Explosives-packed car detonated near funeral procession outside a hospital

  • AFP
  • Published: 00:00 January 28, 2012
  • Gulf News

  • Image Credit: Reuters
  • Residents carry the coffin of a victim, who was killed in a bomb attack in Baghdad’s Zafraniya neighbourhood on Friday. The Arabic inscription on the coffin reads ‘God is the greatest’. More than 200 people have been killed in attacks since US forces completed their pullout on December 18.

Baghdad: A car bomb near a funeral procession outside a hospital in east Baghdad killed at least 32 people and wounded 65 yesterday, a doctor at the hospital said.

An interior ministry official confirmed the explosion in Zafraniya, which struck at 11am, but said it was caused by a suicide attacker driving an explosives-packed car.

The blast hit the funeral procession of Mohammad Al Maliki, a property agent who was killed along with his wife and son a day earlier in the west Baghdad neighbourhood of Yarmuk, the doctor and interior ministry official said.

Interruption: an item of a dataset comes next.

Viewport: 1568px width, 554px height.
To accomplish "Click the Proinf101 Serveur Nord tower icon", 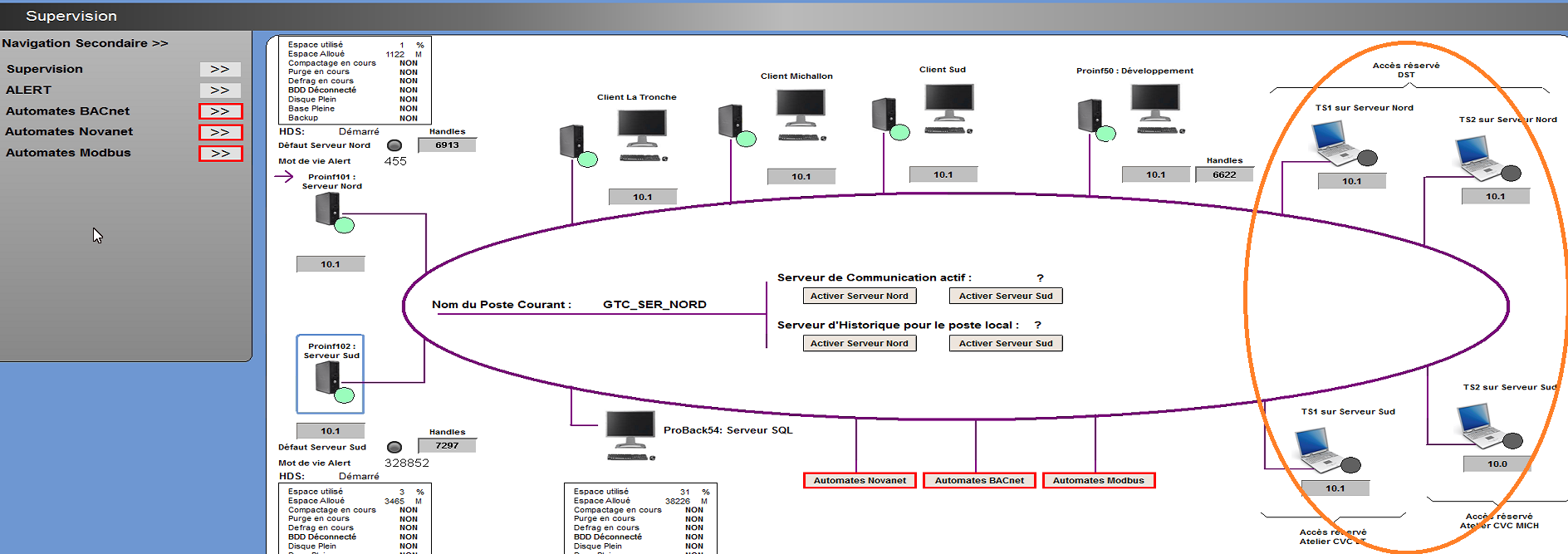I will click(x=328, y=209).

Both spoke on condition of anonymity.

The procession had collected Al Maliki's body and was transporting it for the funeral when the explosion struck.

Differing accounts

A medical official said at least four women were among the fatalities, but no further details were immediately available.

Al Maliki and his family were killed by gunmen in Yarmuk, although there have been differing accounts of the attack itself.

A medic at Yarmuk hospital said the attackers burst into a real estate agency and killed three, while an interior ministry official said four people, including two real estate agents, died when gunmen opened fire on their car.

Violence in Iraq is down from its peak in 2006 and 2007, but attacks remain common. More than 200 people have been killed in attacks since American forces completed their pullout on December 18, according to an AFP tally.

Yesterday's attack came a day after violence in Iraq killed 17 people, and is the deadliest to hit the country in nearly two weeks, amid a political crisis pitting the Shiite-led government against the main Sunni-backed bloc that has stoked sectarian tensions.

‘Worse than Saddam'

The row erupted when authorities charged Sunni Vice-President Tarek Al Hashemi with running a death squad and Prime Minister Nouri Al Maliki, a Shiite, called for his Sunni deputy Saleh Al Mutlaq to be sacked after the latter said the premier was "worse than Saddam Hussain".

In response, Al Hashemi and Mutlaq's Iraqiya bloc has largely boycotted the cabinet and parliament, and Al Hashemi, who denies the charges, has stayed in Iraq's autonomous Kurdish region, which has so far declined to hand him over.

The United Nations and the United States have urged calm and called for dialogue but oft-mooted talks among Iraq's political leaders have yet to take place.

 

Major attacks in Iraq over the past year
  • January 18, 2011: A suicide bomber attacks Iraqi police recruits in Tikrit, killing 50 people and wounding more than 100.
  • January 20: Two separate car bombs kill up to 45 pilgrims near Karbala ahead of the culmination of a major Shiite religious rite.
  • January 27: A car bomb at a wake in a Shiite part of Baghdad kills more than 35 people and wounds scores of others.
  • March 29: At least 53 people are killed and 98 wounded when gunmen take hostages at a provincial council headquarters in Saddam Hussain's hometown of Tikrit, precipitating a battle with security forces who sweep in to end the siege.
  • August 15: A wave of attacks strike cities across Iraq, killing around 70 people and wounding more than 200 in the bloodiest day yet in 2011.
  • August 28: A bomber wearing a cast on his arm blows himself up in the main hall of the Umm Al Qura mosque, an important Sunni religious site in Baghdad. At least 32 people are killed and 39 wounded.
  • December 22: More than ten coordinated bombings strike Baghdad, killing at least 72 people, with around 200 wounded.
  • January 5, 2012: Four bombs in mainly Shiite areas of Baghdad kill at least 73 people. The biggest attack was beside a police checkpoint west of Nassiriya in the south, where a suicide bomber targeting Shiite pilgrims killed 44 people and wounded 81.
  • January 9: Two car bombs kill at least 15 people and wound 52 in the capital.
  • January 14: A suicide bomber disguised as a policeman kills at least 32 people and wounds 100 more in an attack on Shiite pilgrims at a police checkpoint in Basra.